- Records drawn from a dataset
- - -

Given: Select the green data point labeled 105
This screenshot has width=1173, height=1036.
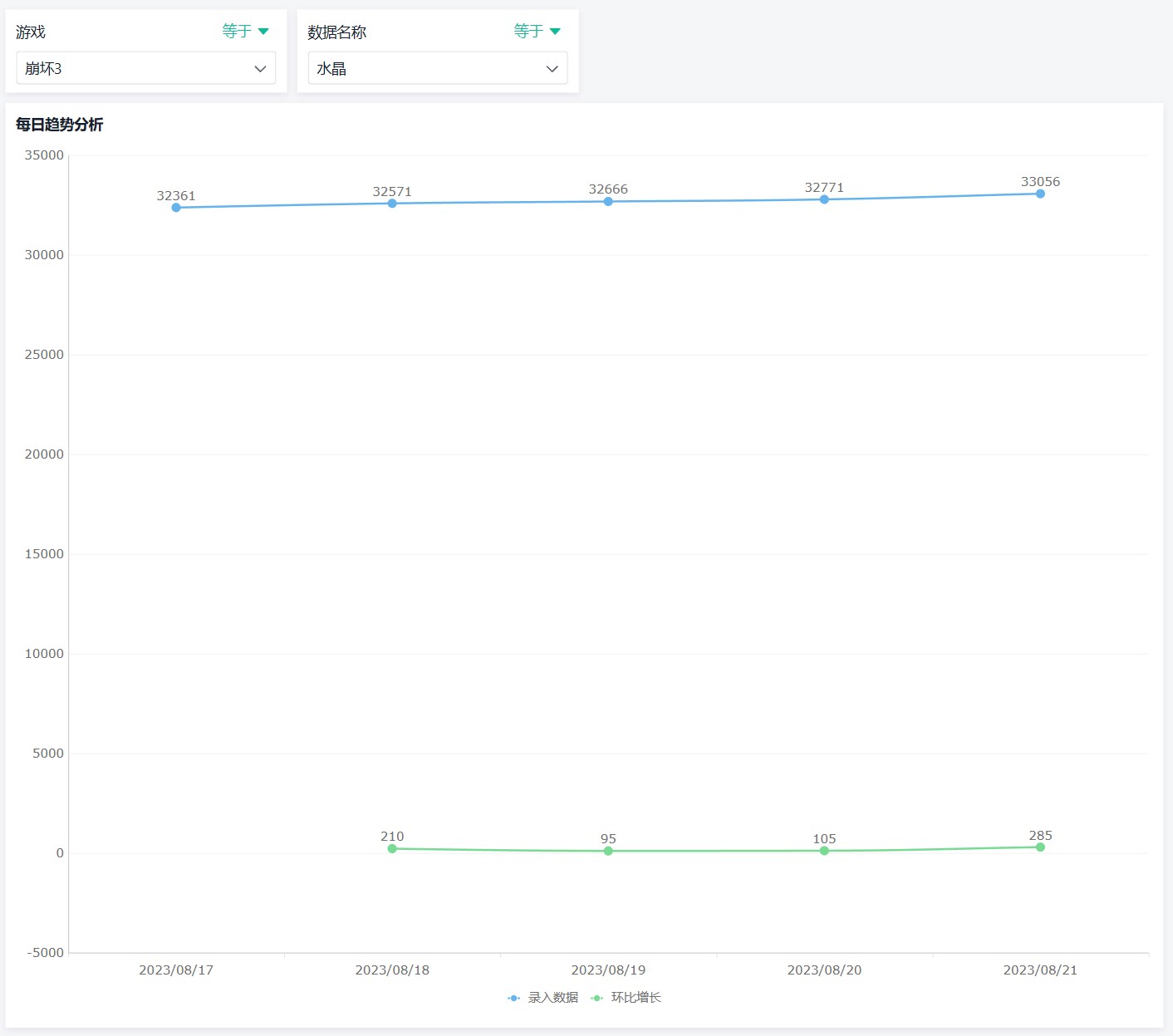Looking at the screenshot, I should 824,851.
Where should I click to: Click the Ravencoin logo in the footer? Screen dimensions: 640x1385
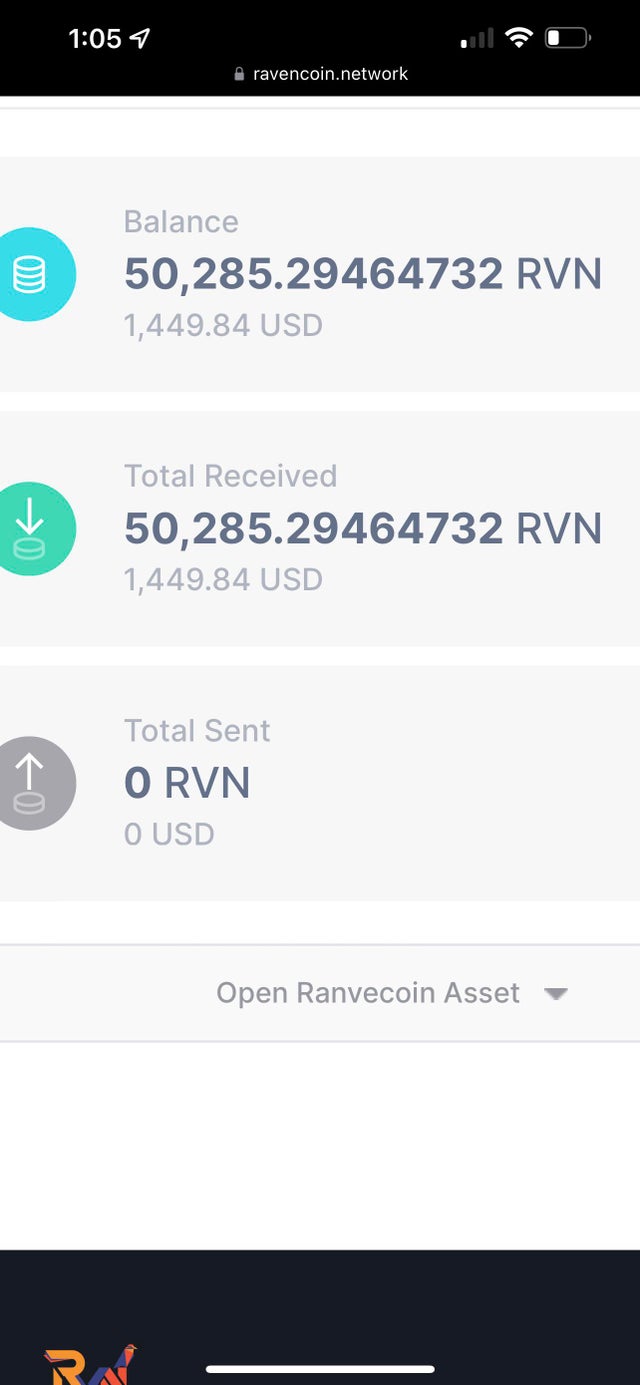pyautogui.click(x=90, y=1366)
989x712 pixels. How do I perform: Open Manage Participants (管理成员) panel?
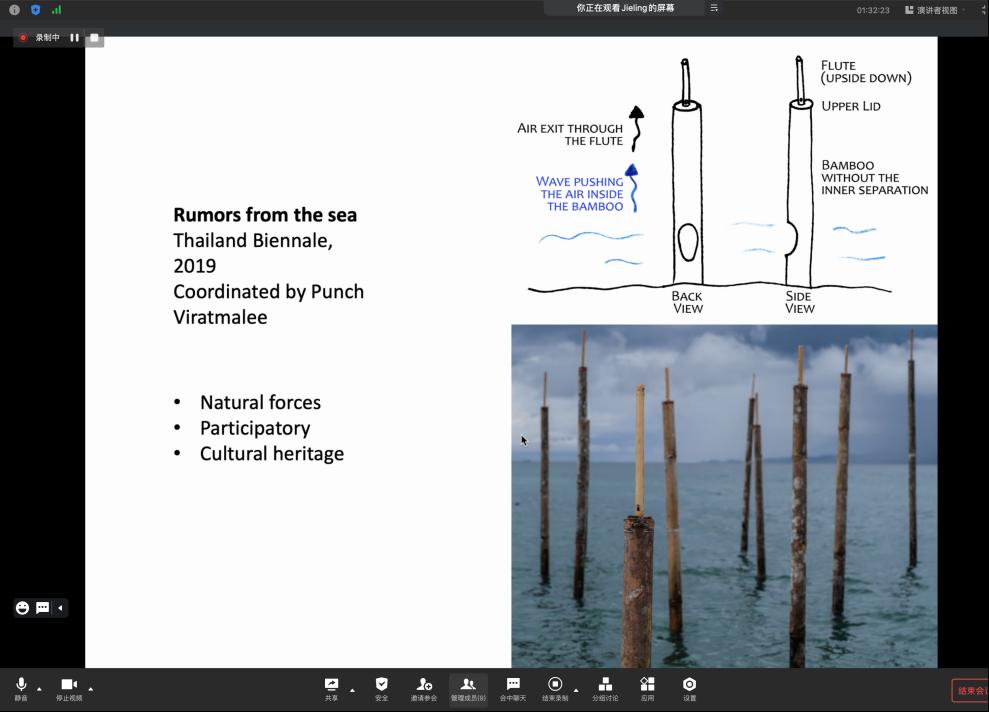tap(468, 686)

- - -

- Task instructions
Your task is to restate every record word for word. Omit all pictures.

- Task response
Given: Select the green data point labeled 105
This screenshot has width=1173, height=1036.
Looking at the screenshot, I should 824,851.
Where should I click to: Click the Ravencoin logo in the footer? Screen dimensions: 640x1385
pyautogui.click(x=90, y=1366)
989x712 pixels. How do I perform: Open Manage Participants (管理成员) panel?
tap(468, 686)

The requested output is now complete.